EXERCISE MATERIAL
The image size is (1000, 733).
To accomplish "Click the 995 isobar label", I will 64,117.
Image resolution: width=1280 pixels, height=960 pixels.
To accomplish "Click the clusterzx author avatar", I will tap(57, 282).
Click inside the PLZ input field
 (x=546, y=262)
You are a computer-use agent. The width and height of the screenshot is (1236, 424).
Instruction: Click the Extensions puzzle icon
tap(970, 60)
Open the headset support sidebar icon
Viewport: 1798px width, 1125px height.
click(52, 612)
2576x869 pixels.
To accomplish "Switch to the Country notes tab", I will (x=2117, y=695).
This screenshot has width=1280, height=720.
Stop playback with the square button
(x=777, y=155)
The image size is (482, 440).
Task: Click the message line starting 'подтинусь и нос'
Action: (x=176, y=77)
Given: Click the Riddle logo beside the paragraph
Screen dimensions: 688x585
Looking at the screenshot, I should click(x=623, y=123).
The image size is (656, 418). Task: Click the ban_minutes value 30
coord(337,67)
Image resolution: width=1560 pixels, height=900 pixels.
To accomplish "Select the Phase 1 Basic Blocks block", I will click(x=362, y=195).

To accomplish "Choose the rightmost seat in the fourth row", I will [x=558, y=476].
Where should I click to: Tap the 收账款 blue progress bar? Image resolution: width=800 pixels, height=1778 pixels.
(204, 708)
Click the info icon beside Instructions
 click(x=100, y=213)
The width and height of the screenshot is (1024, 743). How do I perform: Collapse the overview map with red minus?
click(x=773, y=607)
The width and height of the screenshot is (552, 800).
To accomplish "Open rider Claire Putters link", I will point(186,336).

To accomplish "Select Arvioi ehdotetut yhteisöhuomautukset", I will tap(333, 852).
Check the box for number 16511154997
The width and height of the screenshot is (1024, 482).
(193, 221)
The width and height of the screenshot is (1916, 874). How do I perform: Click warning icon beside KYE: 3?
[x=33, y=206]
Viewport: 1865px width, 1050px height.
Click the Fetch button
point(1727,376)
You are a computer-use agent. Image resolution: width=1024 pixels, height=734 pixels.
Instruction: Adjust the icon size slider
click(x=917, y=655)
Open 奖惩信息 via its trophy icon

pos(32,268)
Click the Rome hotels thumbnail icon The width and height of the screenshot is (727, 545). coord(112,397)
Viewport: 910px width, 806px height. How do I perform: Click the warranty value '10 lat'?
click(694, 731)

THE TASK
Restate the entries. Match them exactly.

EXERCISE RESPONSE
The image size is (1000, 733).
To accomplish "Click the 995 isobar label", I will 64,117.
Image resolution: width=1280 pixels, height=960 pixels.
To accomplish "Click the clusterzx author avatar", I will tap(57, 282).
Click inside the PLZ input field
 (x=546, y=262)
You are a computer-use agent. The width and height of the screenshot is (1236, 424).
Instruction: Click the Extensions puzzle icon
tap(970, 60)
Open the headset support sidebar icon
Viewport: 1798px width, 1125px height.
click(52, 612)
2576x869 pixels.
To accomplish "Switch to the Country notes tab", I will (x=2117, y=695).
This screenshot has width=1280, height=720.
Stop playback with the square button
(x=777, y=155)
The image size is (482, 440).
Task: Click the message line starting 'подтинусь и нос'
Action: (x=176, y=77)
Given: Click the Riddle logo beside the paragraph
Screen dimensions: 688x585
Looking at the screenshot, I should click(x=623, y=123).
The image size is (656, 418). Task: Click the ban_minutes value 30
coord(337,67)
Image resolution: width=1560 pixels, height=900 pixels.
To accomplish "Select the Phase 1 Basic Blocks block", I will click(x=362, y=195).

To accomplish "Choose the rightmost seat in the fourth row", I will [x=558, y=476].
Where should I click to: Tap the 收账款 blue progress bar? Image resolution: width=800 pixels, height=1778 pixels.
(204, 708)
Click the info icon beside Instructions
 click(x=100, y=213)
The width and height of the screenshot is (1024, 743). How do I perform: Collapse the overview map with red minus?
click(x=773, y=607)
The width and height of the screenshot is (552, 800).
To accomplish "Open rider Claire Putters link", I will point(186,336).

To accomplish "Select Arvioi ehdotetut yhteisöhuomautukset", I will tap(333, 852).
Check the box for number 16511154997
The width and height of the screenshot is (1024, 482).
(193, 221)
The width and height of the screenshot is (1916, 874). How do I perform: Click warning icon beside KYE: 3?
[x=33, y=206]
Viewport: 1865px width, 1050px height.
Click the Fetch button
point(1727,376)
You are a computer-use agent. Image resolution: width=1024 pixels, height=734 pixels.
Instruction: Adjust the icon size slider
click(x=917, y=655)
Open 奖惩信息 via its trophy icon

pos(32,268)
Click the Rome hotels thumbnail icon The width and height of the screenshot is (727, 545). coord(112,397)
Viewport: 910px width, 806px height. How do I perform: Click the warranty value '10 lat'?
click(694, 731)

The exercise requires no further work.